Neither were married yet to their first spouses, and they would not meet each other until just less than a decade later, though at one time they lived scarcely 3 blocks away from each other.

It was a different year, but the same time.

Romania, as well as much of the Eastern Bloc, was starting their beginning of end, their decline into impoverishment. Communism was failing the people and basic needs were going scarce.

My dad said his unwavering daily breakfast routine was always a kind of croissant pastry and a nice full fat yogurt, for about a dollar. He loved his dependable and consistent taste. By October of that year, the yogurt wasn’t available anymore. By December, the pastries were gone.

My mom did her mandatory cafeteria kitchen shift during university, and after seeing the grey, sullen meat being made from random bits and ends of god knows which animals, and the pathetic watered down mashed potatoes, she couldn’t eat it anymore and resorted to eating only from packages of Hungarian salami and cookies my grandma sent her from across the border. She ballooned in weight, while being starved of basic nutritional needs.

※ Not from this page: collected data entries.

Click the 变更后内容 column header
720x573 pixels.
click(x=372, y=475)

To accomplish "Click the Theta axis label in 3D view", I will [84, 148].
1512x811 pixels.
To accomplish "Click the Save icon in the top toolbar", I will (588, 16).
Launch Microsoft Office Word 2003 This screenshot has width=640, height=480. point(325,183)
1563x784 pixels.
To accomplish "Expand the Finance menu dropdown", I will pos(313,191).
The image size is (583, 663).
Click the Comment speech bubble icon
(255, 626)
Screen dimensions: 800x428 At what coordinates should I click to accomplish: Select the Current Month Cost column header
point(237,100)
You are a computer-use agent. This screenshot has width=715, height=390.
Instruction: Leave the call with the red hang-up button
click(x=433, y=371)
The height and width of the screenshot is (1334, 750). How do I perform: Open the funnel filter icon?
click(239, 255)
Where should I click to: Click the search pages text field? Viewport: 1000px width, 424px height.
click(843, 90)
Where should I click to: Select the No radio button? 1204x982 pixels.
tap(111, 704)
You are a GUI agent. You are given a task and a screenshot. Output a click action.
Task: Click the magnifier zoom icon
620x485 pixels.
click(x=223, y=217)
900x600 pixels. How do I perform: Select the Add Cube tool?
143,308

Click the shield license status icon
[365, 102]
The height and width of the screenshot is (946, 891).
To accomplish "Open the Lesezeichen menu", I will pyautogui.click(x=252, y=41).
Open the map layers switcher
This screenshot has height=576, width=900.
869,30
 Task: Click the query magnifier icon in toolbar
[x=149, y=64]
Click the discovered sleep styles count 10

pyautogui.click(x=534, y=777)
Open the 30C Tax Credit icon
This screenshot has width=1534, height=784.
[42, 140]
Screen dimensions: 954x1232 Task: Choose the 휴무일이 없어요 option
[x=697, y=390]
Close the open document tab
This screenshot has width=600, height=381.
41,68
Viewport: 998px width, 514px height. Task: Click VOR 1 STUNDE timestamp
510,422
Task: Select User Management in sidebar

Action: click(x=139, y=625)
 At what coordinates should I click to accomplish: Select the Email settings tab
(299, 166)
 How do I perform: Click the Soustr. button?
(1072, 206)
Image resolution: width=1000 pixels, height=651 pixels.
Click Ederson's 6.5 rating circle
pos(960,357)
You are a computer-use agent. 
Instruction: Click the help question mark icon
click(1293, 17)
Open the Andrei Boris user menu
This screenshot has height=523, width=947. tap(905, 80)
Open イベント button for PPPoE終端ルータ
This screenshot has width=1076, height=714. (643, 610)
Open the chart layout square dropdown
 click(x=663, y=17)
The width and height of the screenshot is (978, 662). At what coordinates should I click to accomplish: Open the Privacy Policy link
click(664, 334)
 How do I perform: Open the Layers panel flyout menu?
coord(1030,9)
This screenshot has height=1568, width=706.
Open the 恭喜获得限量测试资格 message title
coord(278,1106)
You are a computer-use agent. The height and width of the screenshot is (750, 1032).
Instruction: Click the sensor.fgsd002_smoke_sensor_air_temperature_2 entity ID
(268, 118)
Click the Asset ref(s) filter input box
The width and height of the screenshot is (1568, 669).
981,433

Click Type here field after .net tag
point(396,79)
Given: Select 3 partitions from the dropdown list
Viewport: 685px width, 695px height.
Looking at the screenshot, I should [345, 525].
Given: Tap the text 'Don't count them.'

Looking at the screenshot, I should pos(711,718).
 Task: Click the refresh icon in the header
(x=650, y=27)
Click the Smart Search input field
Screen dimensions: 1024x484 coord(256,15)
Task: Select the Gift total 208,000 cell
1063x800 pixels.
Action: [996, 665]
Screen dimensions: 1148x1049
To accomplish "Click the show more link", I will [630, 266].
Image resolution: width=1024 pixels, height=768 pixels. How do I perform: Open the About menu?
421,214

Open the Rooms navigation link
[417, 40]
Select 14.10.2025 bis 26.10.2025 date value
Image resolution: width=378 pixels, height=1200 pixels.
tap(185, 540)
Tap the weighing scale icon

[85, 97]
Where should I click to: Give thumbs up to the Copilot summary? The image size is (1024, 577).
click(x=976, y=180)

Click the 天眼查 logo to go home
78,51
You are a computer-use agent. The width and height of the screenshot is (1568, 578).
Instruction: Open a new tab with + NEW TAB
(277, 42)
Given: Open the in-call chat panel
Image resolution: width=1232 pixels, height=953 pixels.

Some people say that in North America, young people have it very hard these days. I heard it put once so succinctly:

“Young people today work harder at more demanding jobs, to earn less, to be able to afford more expensive homes and cars, all while carrying more debt.”

Something to that doom and gloom effect.

While I can understand from an economic standpoint that this is true, the view from my window, I am fortunate enough to say, is this: if you can somehow manage to moderately afford the expensive, disposable culture of the west, then people like you and I do in fact live in the lap of luxury.

We may complain and worry about the hardship of our economic futures - and with good reason, we have everything to lose and little to gain — but a good majority of us do it while eating good food that we crave, typing away on the latest and greatest fruit that fell from the holy Apple tree, reading about any and all subjects that happens to tickle our fancy on the instantaneous superhighway that is the web, while having a lot of freedom to attempt to pursue whatever dreams or plans we think we desire at this given moment.

Living in a lap of luxury doesn’t have to mean the kind of fame and fortune our society voyeuristic-ly gleans from the cult of celebrity. There is opulence, and then there is comfort. Compared to the early twenties of my parents’ life, just having the things I could want available to society is enough to give me the drive and passion to work towards possessing those things. I am comfortably set up for success by my surroundings, as are many young people living in the Western world.

Maybe I’ll wake up one morning and my metaphorical pastry and yogurt will no longer be available to me.

There could always be a drastic change by which I find myself living far and away outside my means. It happens to people everyday; swathes of the North American population continue to live in poverty and unemployment. But for the time being, the lucky ones of us continue to enjoy a largely worry-free existence built on taking for granted that the system will be there for us when we need it. We do not expect our society and way of life to crumble in less than a decade the way Eastern Europe’s did in the 80's.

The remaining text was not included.